Мы, то есть я и мой младший брательник Лёха, всегда подсобляли папане. Наша задача была в том, чтобы крепко удерживать порося, пока папаня ловко и аккуратно всаживал «свинорез» животине в сердце. Истошный визг тут же обрывался, сменяясь предсмертным хрипением. Лезвие ножа быстро перерезало свинье глотку, чтобы выпустить кровищу. Под густую ароматную струю подставлялся заранее приготовленный стакан. Затем неостывшая ещё кровь разбавлялась самогонкой, и мы по папашиному обычаю пили «за упокой». Вот так, с детских ещё лет мне и полюбились вкус кровищи и добрая резня. И любовь к животным оттуда же.
Ведь как взглянешь на мёртвого свинёныша, так – господи помилуй! —такая сладость в груди поднимается, аж страшно! Лежит он такой невинный, с горлышком перерезанным – ну чисто младенец после встречи с царём Иродом.
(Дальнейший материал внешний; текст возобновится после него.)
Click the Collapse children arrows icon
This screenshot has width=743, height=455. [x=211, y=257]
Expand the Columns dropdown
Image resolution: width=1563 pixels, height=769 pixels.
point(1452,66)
И хочется обнять его, и приласкать. Однажды, когда никого рядом не было, я так и поступил. И стало мне так прекрасно, такое блаженство я испытал – прямо отпущение грехов.
Время скачет куда-то к едрене-фене, и вот уже родителя моего давно в живых нет. Как-то на светлый праздник Рождества ему по пьяному делу один мужик из соседней деревни Говнеево вилами брюхо распорол – так что всё нутро наружу и вывалилось. Такие происшествия у нас – дело обычное. Брат мой, Лёха, срок мотает: училку из нашей школы снасиловал, да потом башку ей поленом растюкал, чтоб не проболталась. Двенадцать лет ему за эту стерву дали. За удовольствие, значит, теперь расплачивается.